- Data for analysis
☆ ☆ ☆ ☆ ☆ ☆ ☆
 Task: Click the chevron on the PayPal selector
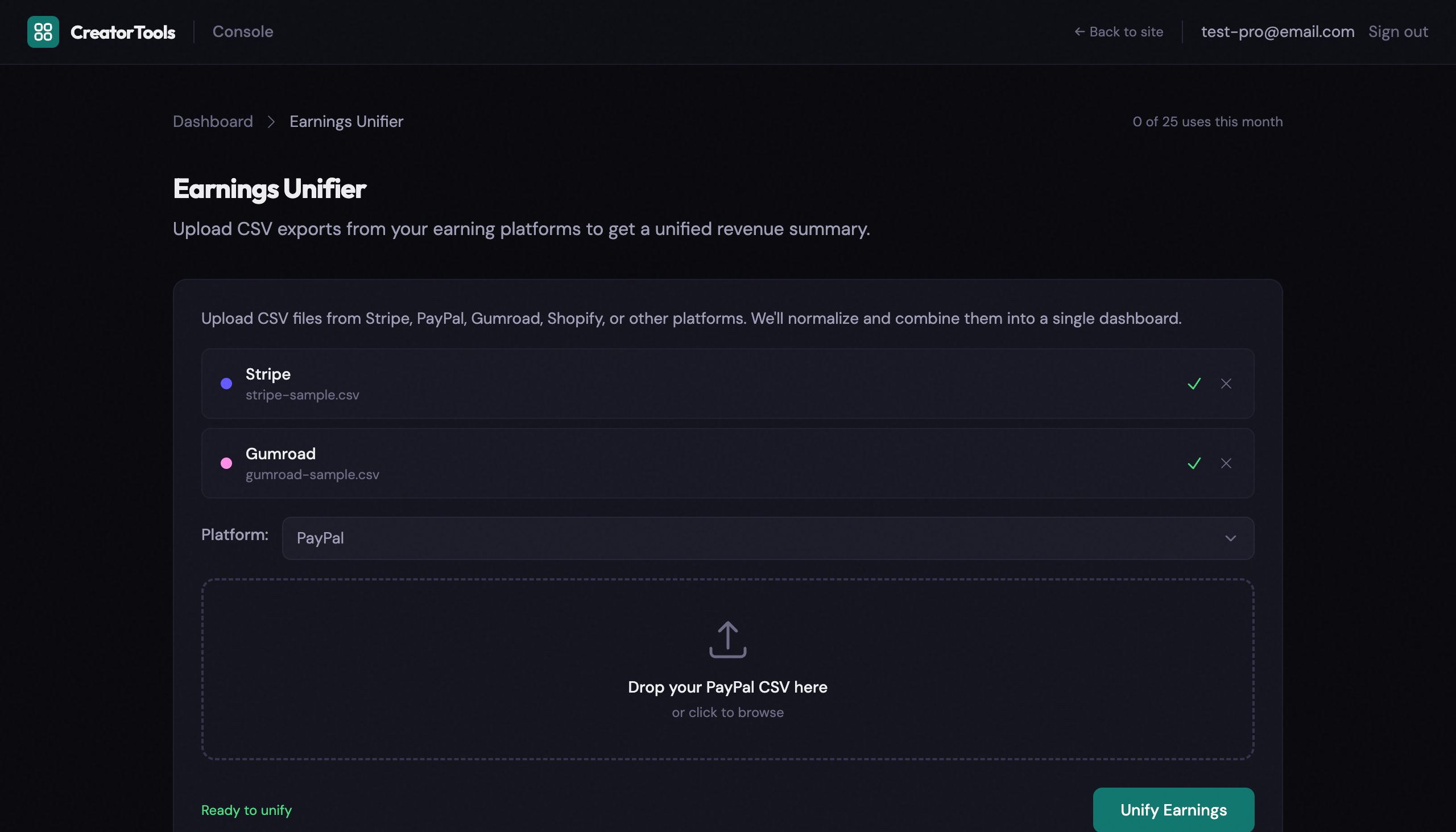(x=1230, y=538)
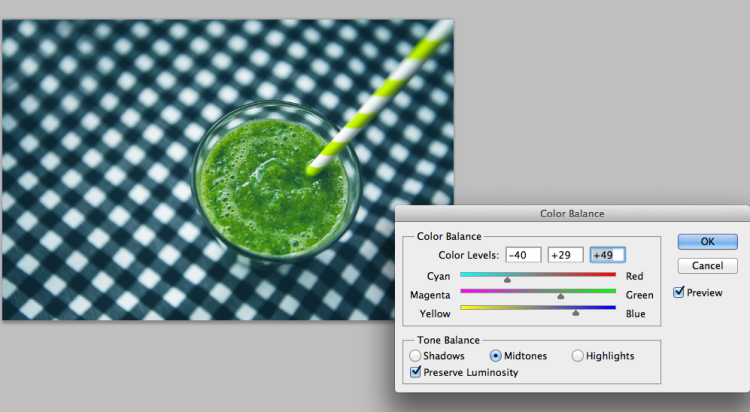Click the first Color Levels field showing -40
Image resolution: width=750 pixels, height=412 pixels.
pos(523,255)
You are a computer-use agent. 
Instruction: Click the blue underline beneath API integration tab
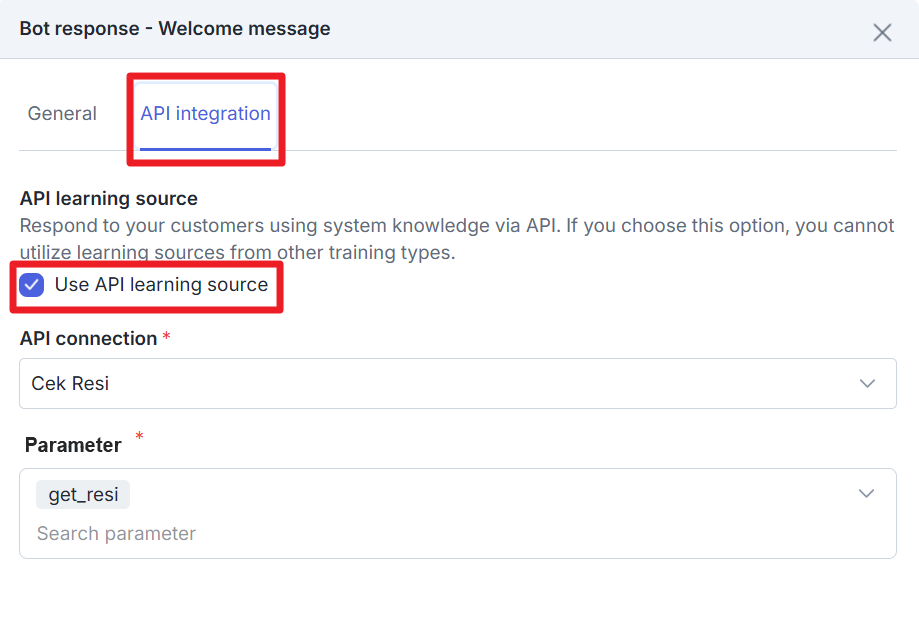click(205, 149)
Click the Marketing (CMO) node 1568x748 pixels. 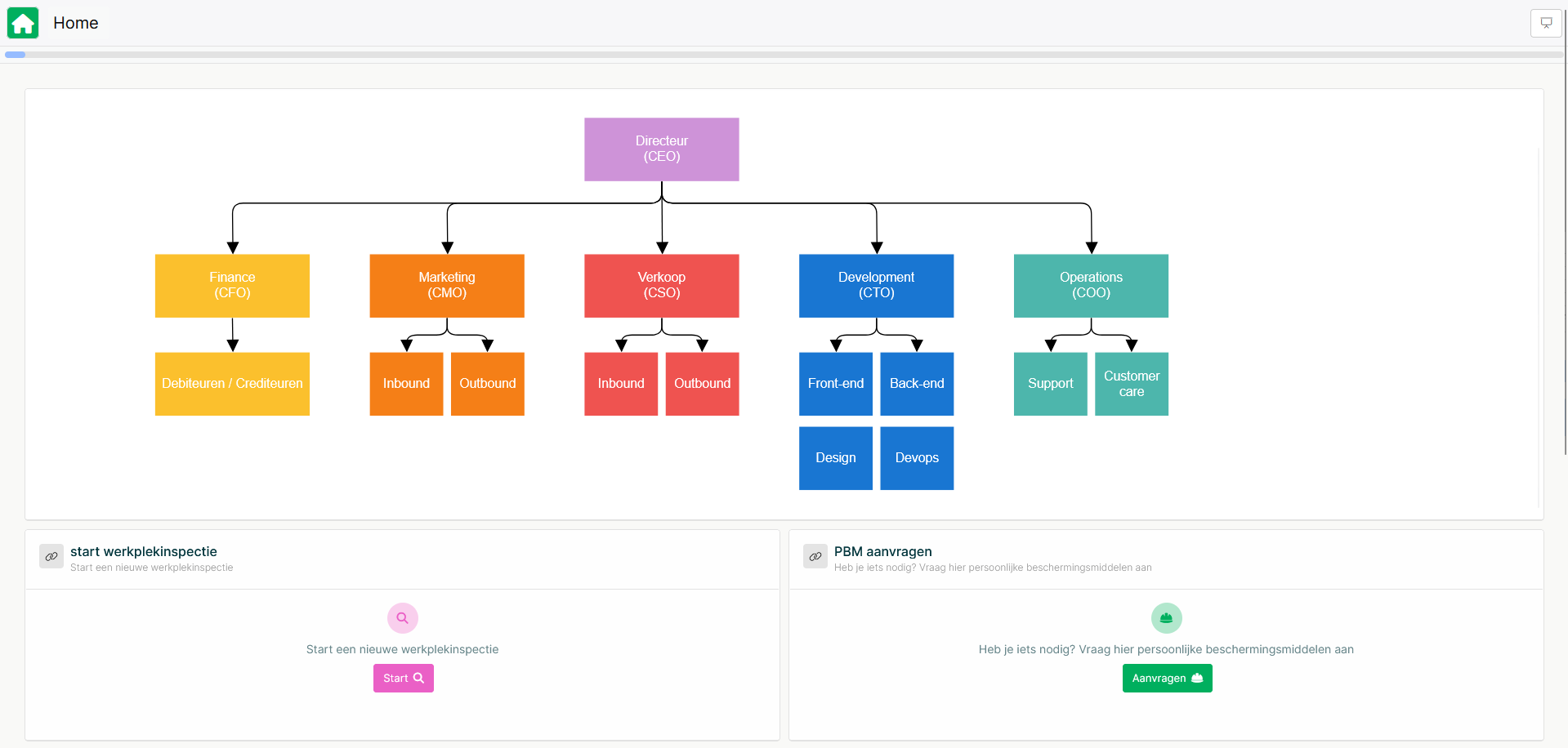[447, 286]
☆ ☆ ☆ ☆ ☆ ☆ ☆
The required answer is an exact, picture-free copy of the lines from the opening of the listing above through the line with "You are a computer-use agent.".

 Task: Click the chevron on the PayPal selector
(x=1230, y=538)
Click the first Color Levels field showing -40
Image resolution: width=750 pixels, height=412 pixels.
pos(523,255)
You are a computer-use agent. 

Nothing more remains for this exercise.